Reading Tracking Data from a Custom Location

// using Sailfish.Analysis.SailDiff; // for the public TrackingFiles helper
internal class SailfishBeforeAndAfterFileLocationHandler
: IRequestHandler<BeforeAndAfterFileLocationRequest, BeforeAndAfterFileLocationResponse>
{
private readonly IRunSettings runSettings;
public SailfishBeforeAndAfterFileLocationHandler(IRunSettings runSettings)
{
this.runSettings = runSettings;
}
public Task<BeforeAndAfterFileLocationResponse> Handle(
BeforeAndAfterFileLocationRequest request,
CancellationToken cancellationToken)
{
// Provide the 'before' (and 'after') datasets however you like — read from a:
// - database
// - cloud storage container
// - cloud log processing tool
// - network drive
// - local directory
//
// TrackingFiles.AllIn(...) lists local tracking files newest-first. As one possible policy,
// this handler compares the two most recent runs — but the choice is entirely yours.
var files = TrackingFiles.AllIn(runSettings.GetRunSettingsTrackingDirectoryPath());
var before = files.Skip(1).Take(1); // the previous run
var after = files.Take(1); // the current run
return Task.FromResult(new BeforeAndAfterFileLocationResponse(before, after));
}
}

Reading Tracking Data that you wish to aggregate prior to testing

internal class SailfishReadInBeforeAndAfterDataHandler
: IRequestHandler<ReadInBeforeAndAfterDataRequest, ReadInBeforeAndAfterDataResponse>
{
public async Task<ReadInBeforeAndAfterDataResponse> Handle(
ReadInBeforeAndAfterDataRequest request,
CancellationToken cancellationToken)
{
// When you return the data, you are also required to
// provide an IEnumerable<string> that represents the files that were used.
return new ReadInBeforeAndAfterDataResponse(
new TestData(dataSourcesBefore, beforeData),
new TestData(dataSourcesAfter, afterData));
}
}

If you inspect the TestData source code, you will find that it takes an IEnumerable of test Ids, which are intended for you to keep track of which processed files were used in the statistical test.

SailDiff will automatically aggregate data when multiple files are provided.
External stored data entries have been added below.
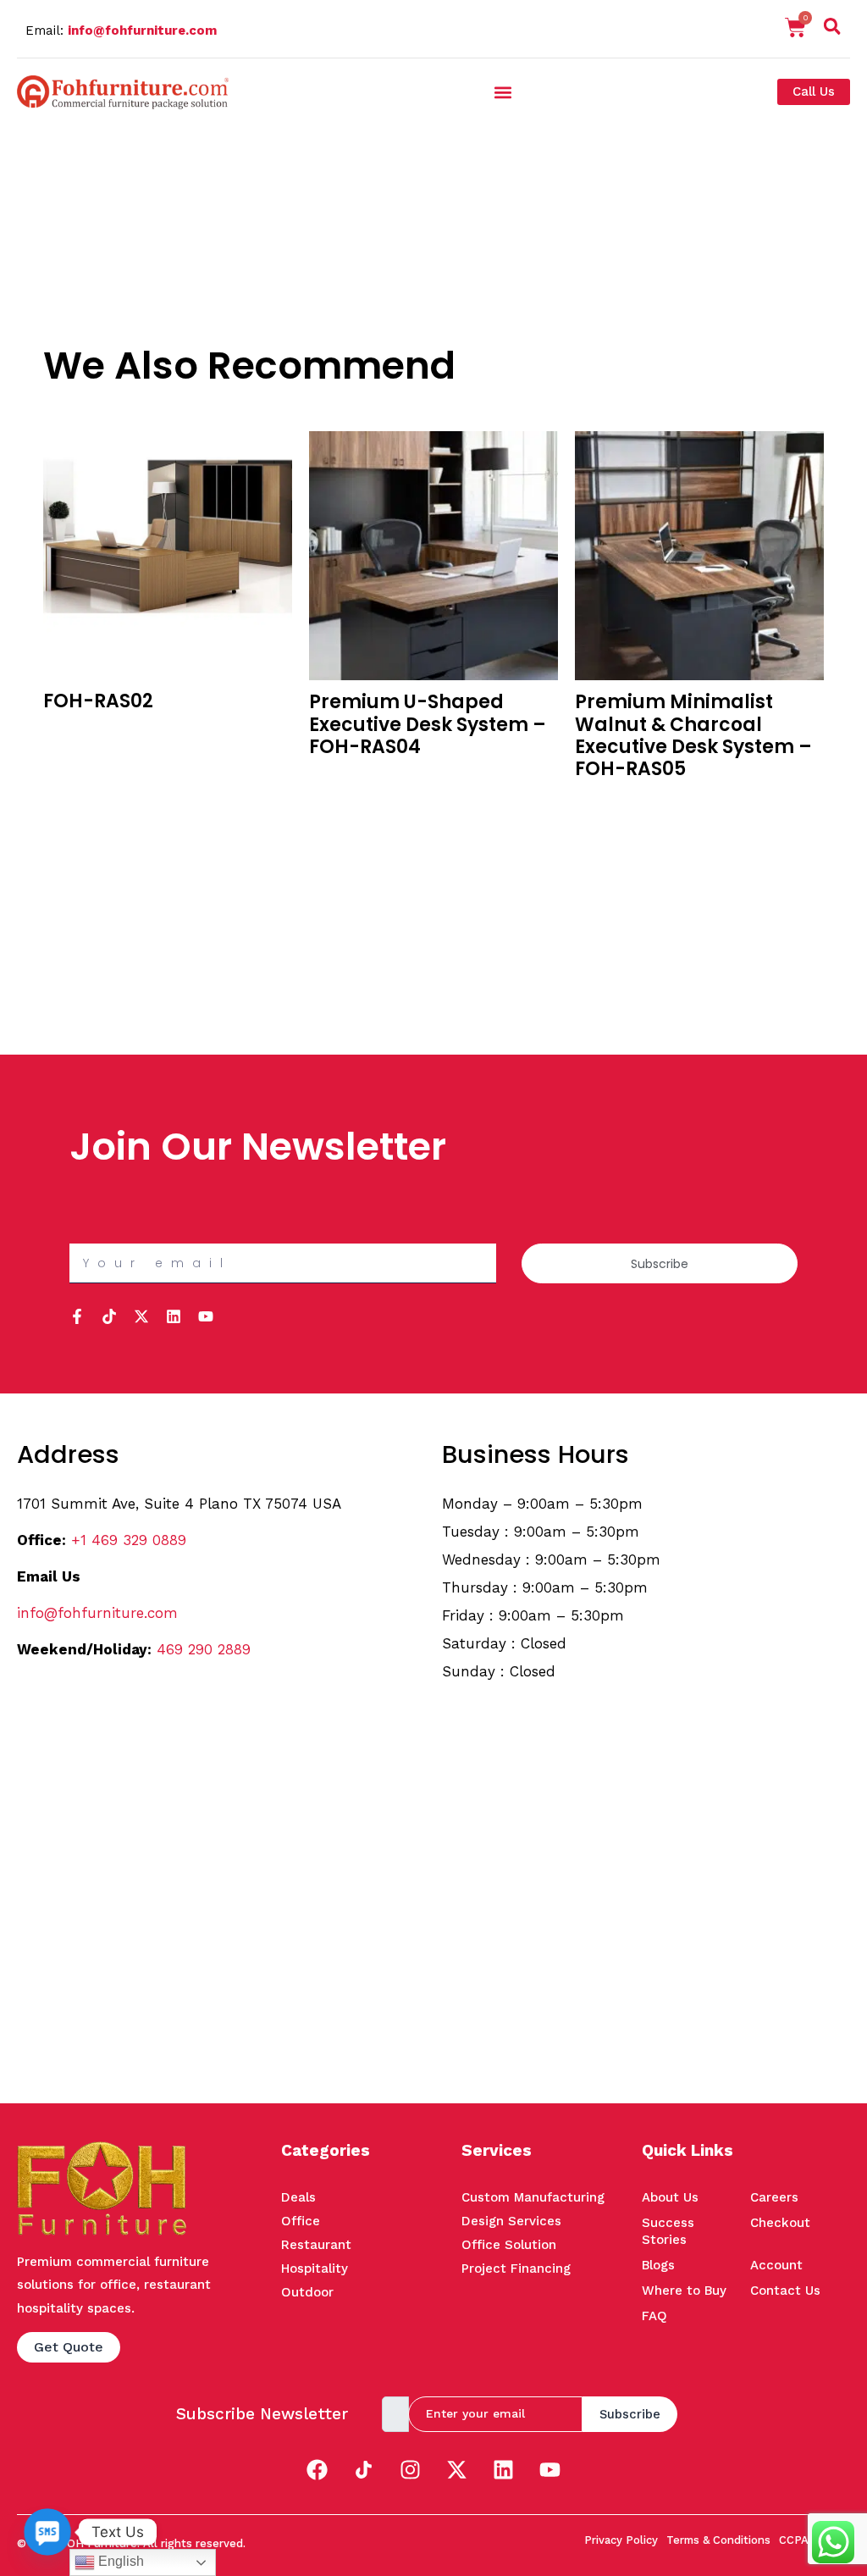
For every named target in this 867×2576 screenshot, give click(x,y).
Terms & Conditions (718, 2540)
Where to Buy (684, 2290)
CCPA (794, 2540)
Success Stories (668, 2231)
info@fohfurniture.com (142, 30)
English (119, 2561)
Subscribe (629, 2414)
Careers (774, 2197)
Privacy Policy (621, 2540)
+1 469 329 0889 (128, 1540)
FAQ (654, 2316)
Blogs (658, 2265)
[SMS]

Which SailDiff Test should I use?

The default — WilcoxonRankSumTest (Mann-Whitney U) — is the right choice for almost every Sailfish use case. It compares two independent samples (separate benchmark runs), doesn't assume normality, and is robust to the positive skew typical of timing data.

Use a non-default test only when one of the following applies:

  • Test (Welch's t-test) — when you specifically need a CI on the mean difference (rather than a stochastic-dominance statement), and either your N is large enough for the CLT to apply (~30+ per side) or your timings are already log-transformed.
  • KolmogorovSmirnovTest — when you suspect the shape of the latency distribution has changed (bimodal latency from a new code path, regime shifts, tail blow-ups), not just its location. KS is less powerful than rank-sum for pure shifts, so don't use it as a general default.
  • TwoSampleWilcoxonSignedRankTestonly when your data is genuinely paired by experimental design (same input, same iteration index in a deterministic harness, or repeated measures on the same subject) and you control the pairing. Independent benchmark iterations are not paired; using signed-rank on unpaired data produces invalid p-values.